# [YOUR INSTRUCTIONS]
All records are to be restated word for word, with pictures excluded.

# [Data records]
□ □ □

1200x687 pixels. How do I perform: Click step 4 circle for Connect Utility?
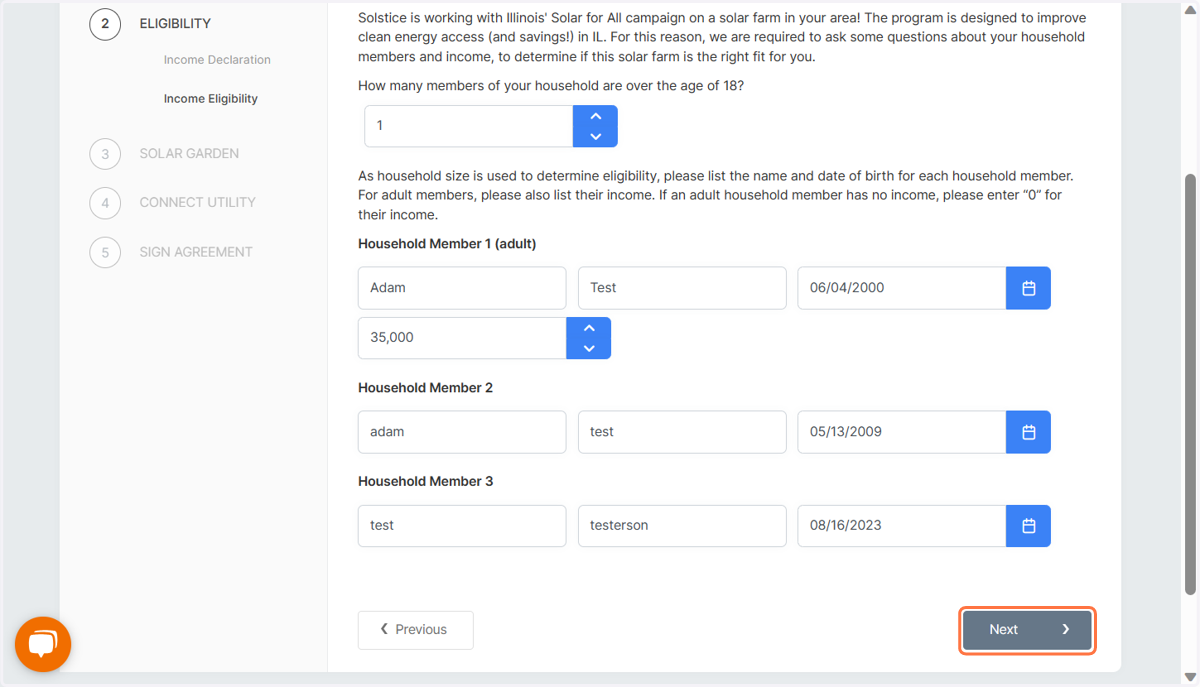click(105, 203)
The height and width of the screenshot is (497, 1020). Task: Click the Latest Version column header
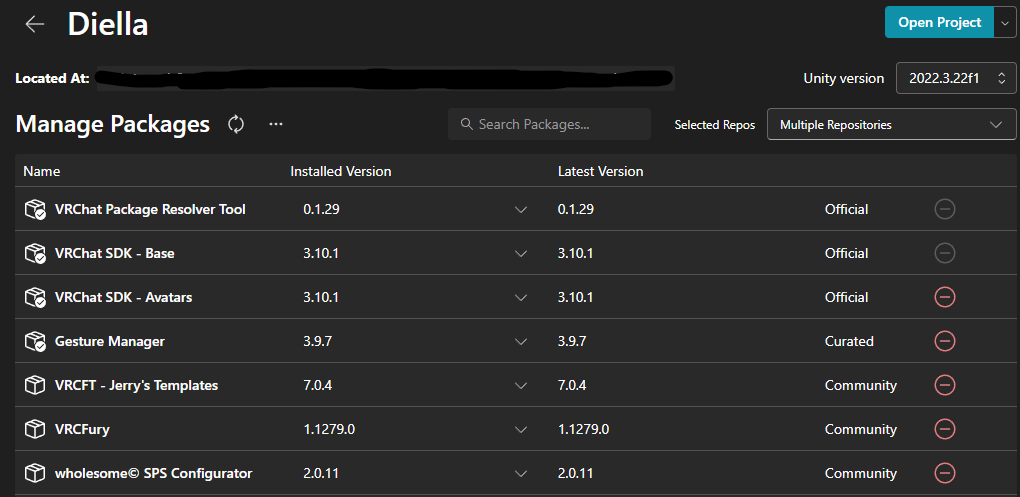[x=600, y=171]
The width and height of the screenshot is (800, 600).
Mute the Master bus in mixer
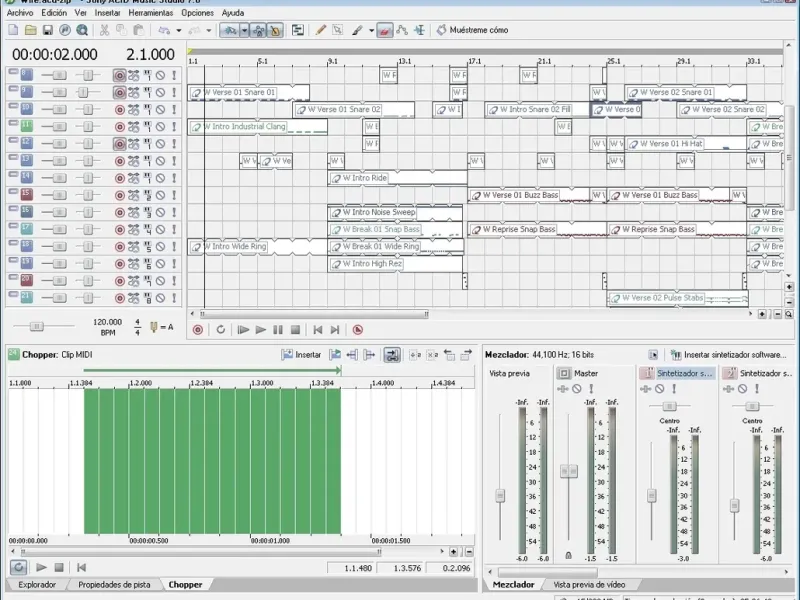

□ □ □

# [SOLUTION TO THIS TASK]
1200x687 pixels. How do I perform: Click step 4 circle for Connect Utility?
click(105, 203)
The height and width of the screenshot is (497, 1020). Task: Click the Latest Version column header
[x=600, y=171]
The width and height of the screenshot is (800, 600).
Mute the Master bus in mixer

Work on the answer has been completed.